Market Focus Shifts to Amazon AWS Earnings Following Microsoft's $500 Billion Market Cap Plunge

Deep News02-05 20:52

Amazon.com's upcoming earnings report this Thursday has become the absolute focus of the entire market, with investors urgently seeking key clues about the growth prospects of the cloud computing industry from it. Following Microsoft's sharp stock correction due to slowing cloud business growth, risk aversion sentiment in the technology sector is highly tense. Since reporting earnings on January 28, Microsoft's stock price has fallen by a cumulative 14%, wiping out over $500 billion in market capitalization. This plunge is primarily attributed to slowing growth in its core cloud platform, Azure, which has sparked widespread investor concern across the entire industry. Concurrently, although Alphabet disclosed strong cloud business growth, its stock price fell in after-hours trading due to the announcement of a capital expenditure plan for 2026 that far exceeded expectations. This has further intensified market doubts about the high investments and return cycles for tech giants in the AI field.

The current market anxiety centers on whether the slowdown in Microsoft Azure's growth is a company-specific issue or signals a broader weakness facing cloud service providers. According to Bloomberg, David Miller, Chief Investment Officer at Catalyst Funds, noted: "It's unclear how much of Microsoft's disappointment is due to their own issues and how much reflects a general slowdown in the cloud space. If it's the latter, that impact could persist." Against this backdrop, Wall Street analysts expect Amazon AWS revenue for the fourth quarter to grow 21% year-over-year to $34.8 billion. Given Amazon's relatively lagging stock performance, investors are eagerly searching for catalysts for an upward move in the share price, while closely monitoring its margin expansion and the robustness of its retail business.

**Valuation and Market Expectations** Amazon's stock has performed modestly over the past year and is in dire need of an earnings boost.

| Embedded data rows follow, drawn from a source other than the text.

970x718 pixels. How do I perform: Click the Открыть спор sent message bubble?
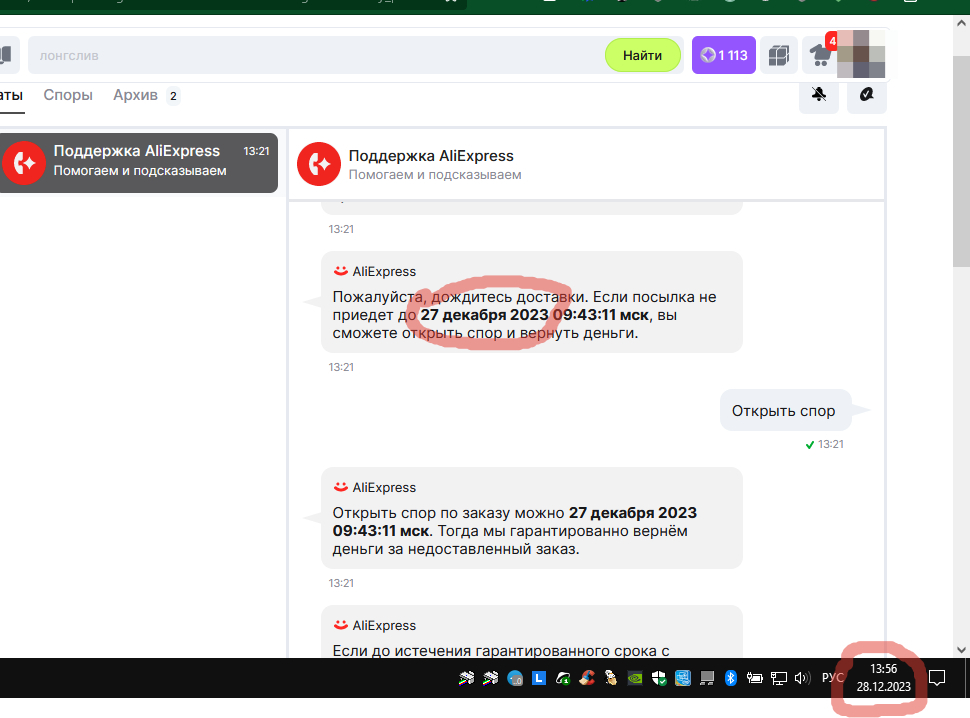[783, 410]
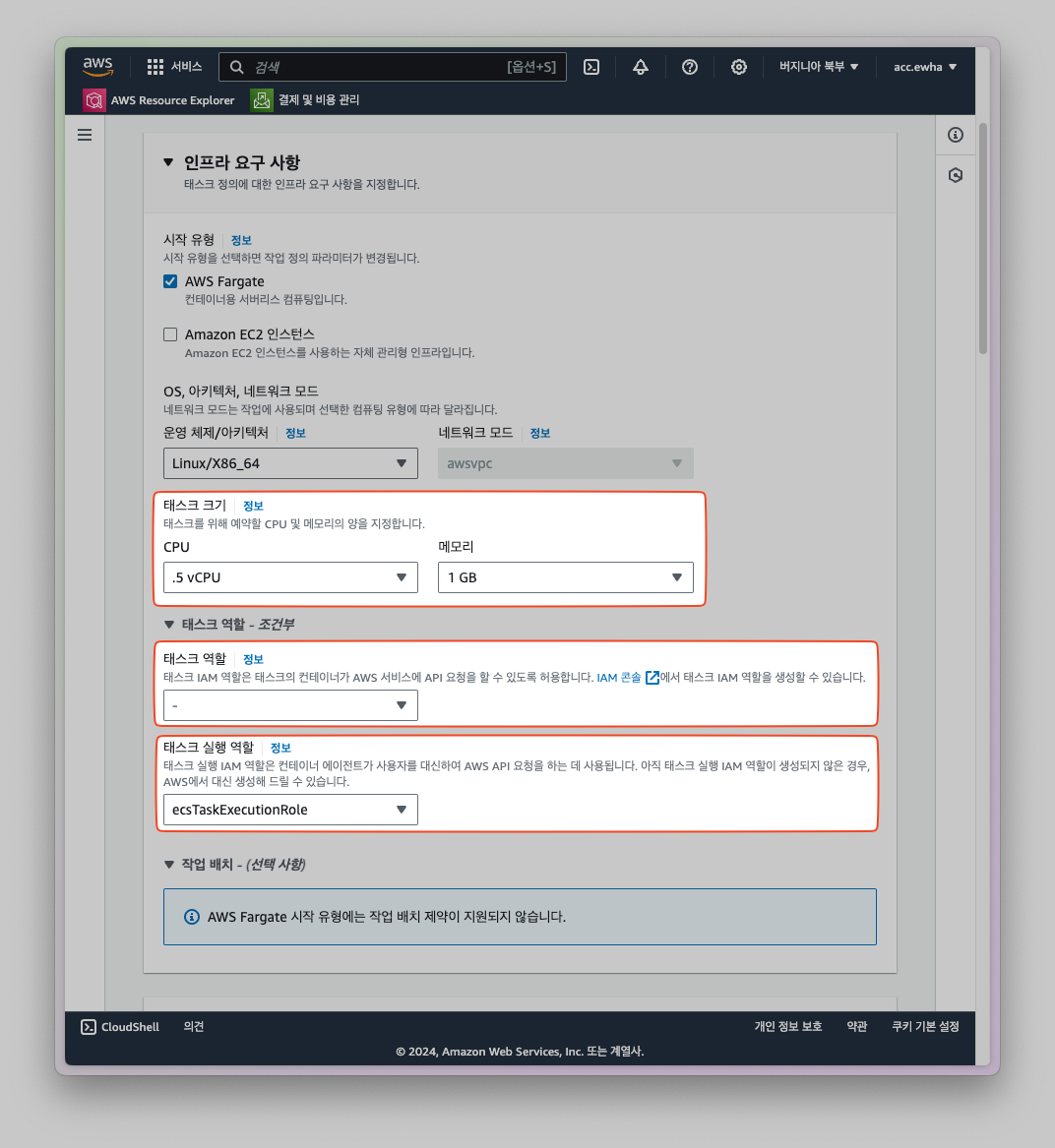The image size is (1055, 1148).
Task: Open CloudShell from the top navigation bar
Action: pyautogui.click(x=591, y=67)
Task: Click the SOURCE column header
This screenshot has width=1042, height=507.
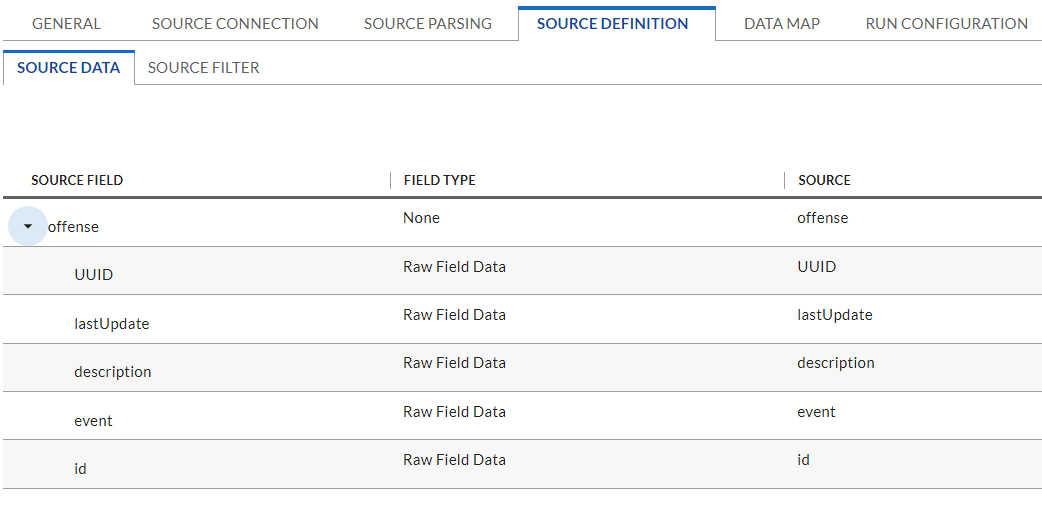Action: pyautogui.click(x=824, y=180)
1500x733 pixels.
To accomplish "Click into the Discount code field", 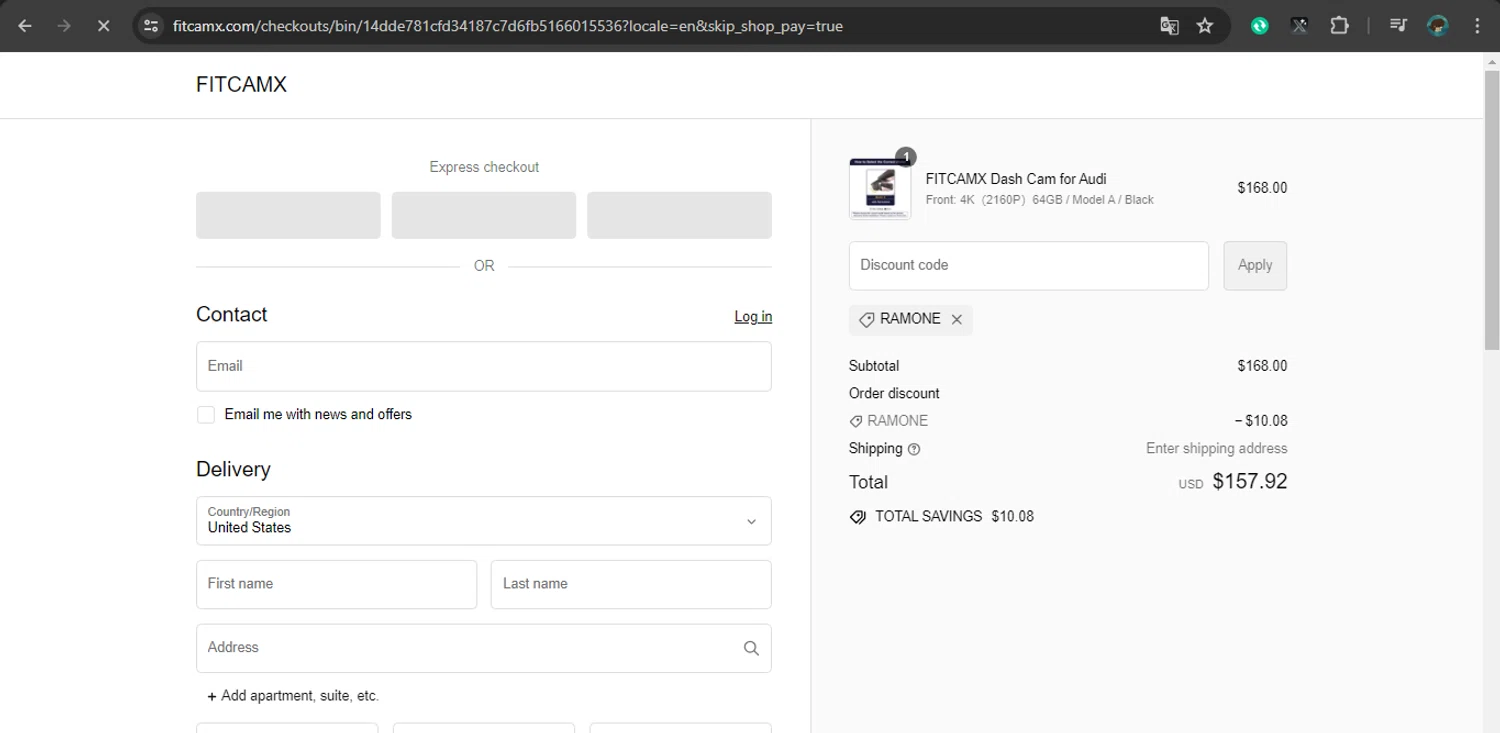I will coord(1028,266).
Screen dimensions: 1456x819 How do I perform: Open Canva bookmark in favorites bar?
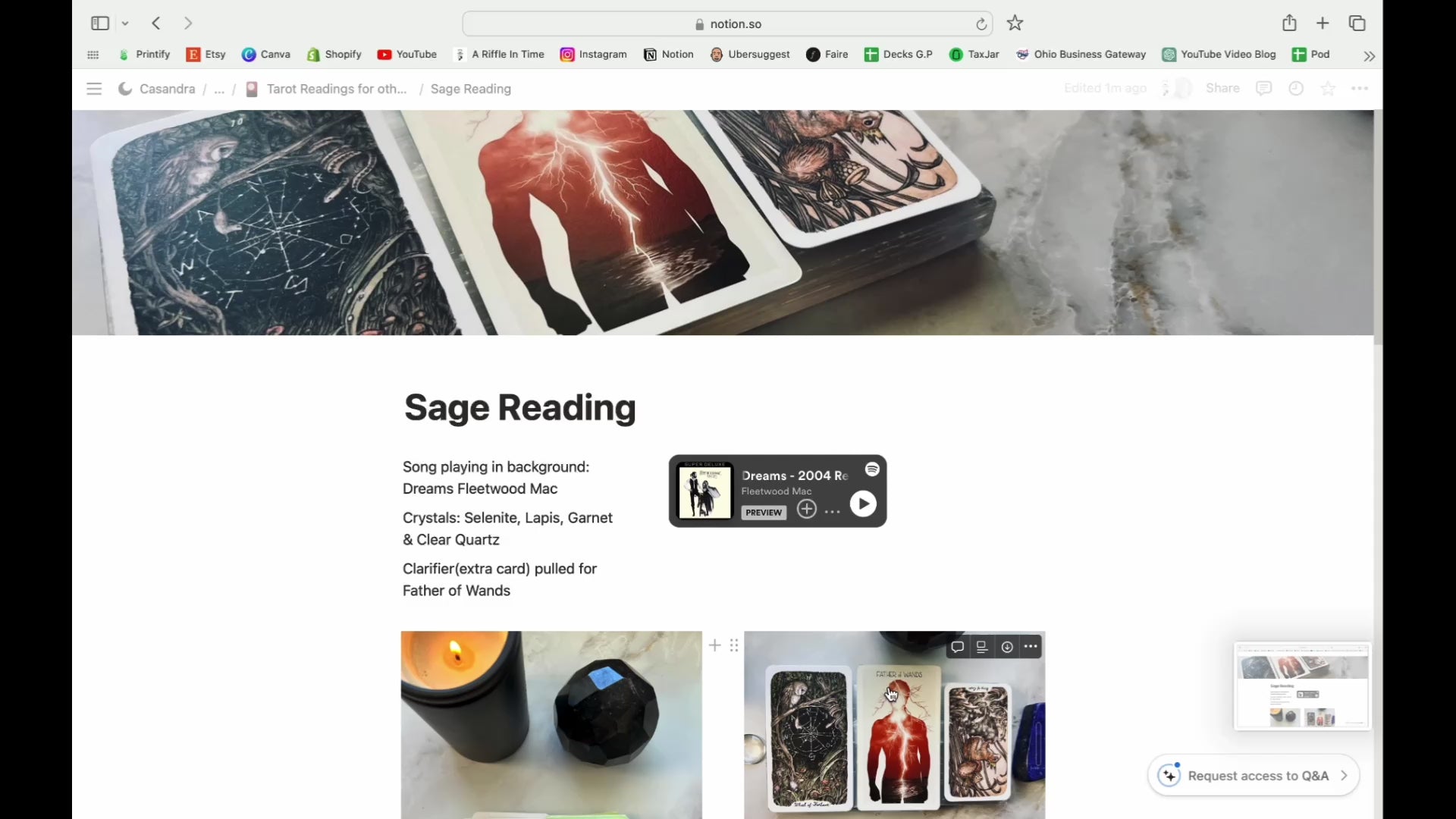(x=266, y=55)
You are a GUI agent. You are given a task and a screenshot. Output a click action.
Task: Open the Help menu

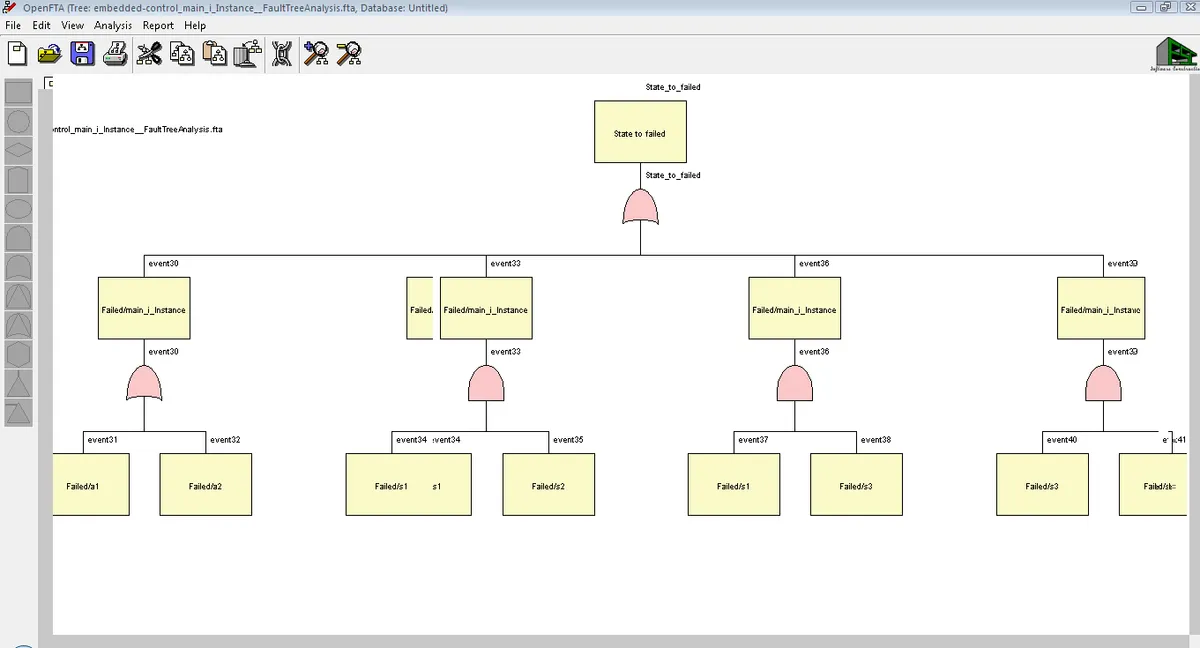coord(195,25)
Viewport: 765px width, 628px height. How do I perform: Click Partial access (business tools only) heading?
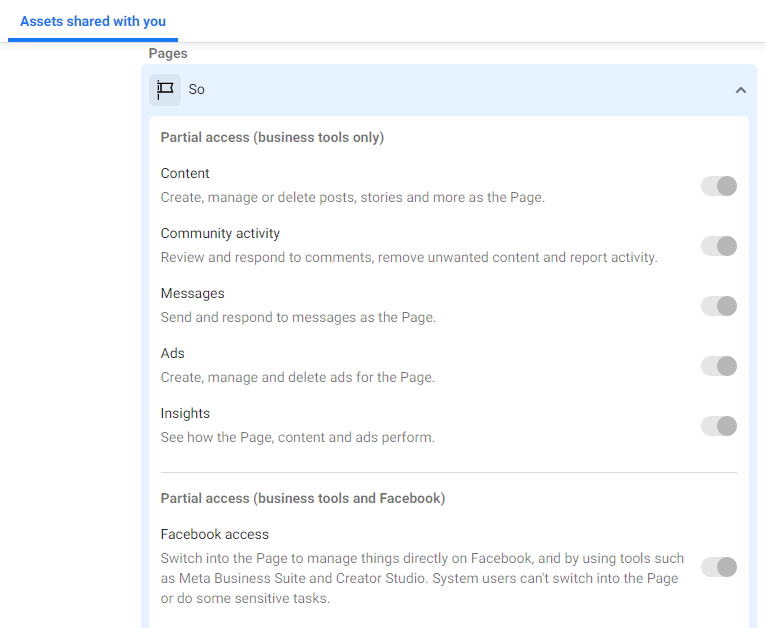click(272, 138)
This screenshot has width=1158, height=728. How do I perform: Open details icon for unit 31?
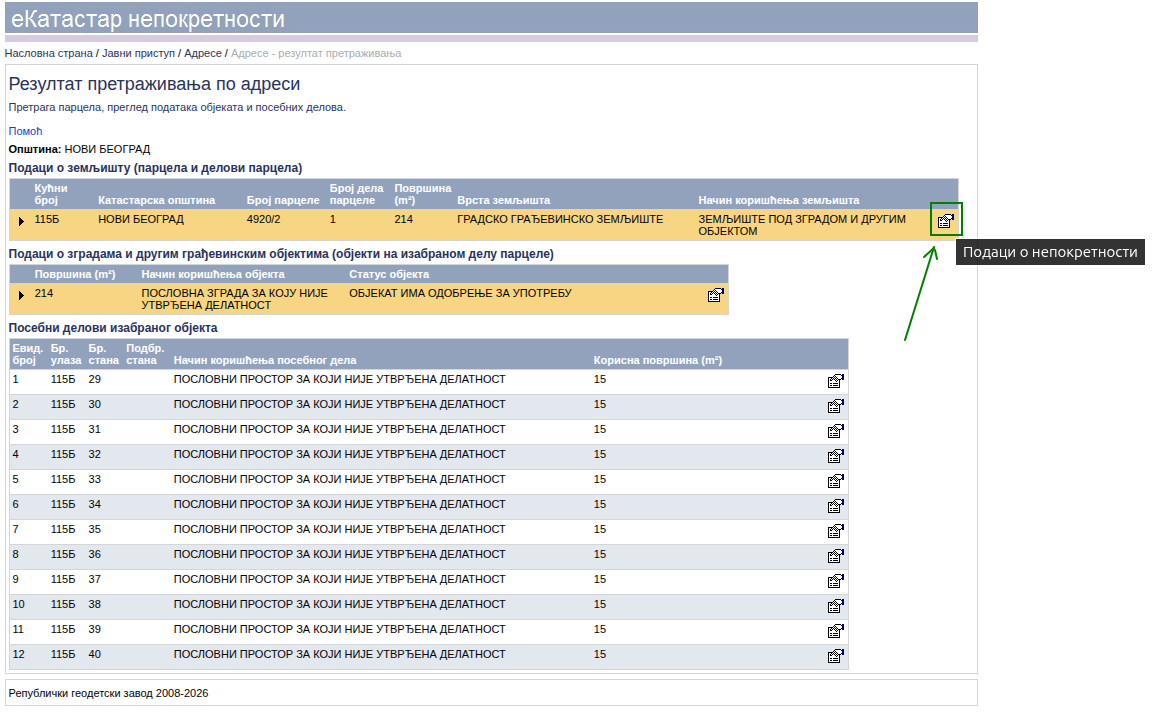(835, 431)
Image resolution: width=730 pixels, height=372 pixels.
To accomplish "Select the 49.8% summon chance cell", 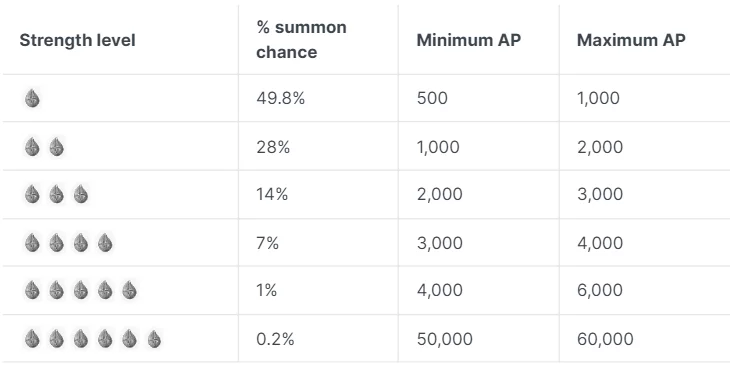I will 281,98.
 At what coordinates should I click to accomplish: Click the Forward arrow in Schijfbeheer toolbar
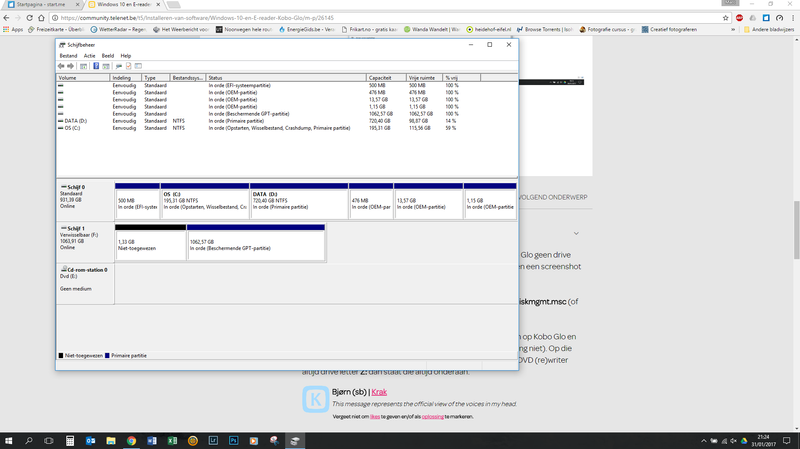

As the worst-performing stock among the "Magnificent Seven" last year, Amazon rose only 5.2%, and its gains at the start of 2026 are less than 1%. In contrast, the Nasdaq 100 Index surged 20% in 2025. Melissa Otto, Head of Technology, Media, and Telecom Research at Visible Alpha, stated: "The key is what is already priced into the stock. I think what Microsoft started to price in was a higher growth rate, which is always a bit dangerous. We haven't seen Amazon rally in the same way." From a historical valuation perspective, Amazon's current stock price is relatively cheap. The stock's forward P/E ratio is about 24 times, significantly below its 10-year average of 46 times and on par with the valuation of the Nasdaq 100 Index. Options data compiled by Bloomberg indicates the stock could experience a move of about 7% following the earnings report. David Miller added that investors are looking for "extremely high growth rates," as merely "high growth" is no longer sufficient to meet market expectations.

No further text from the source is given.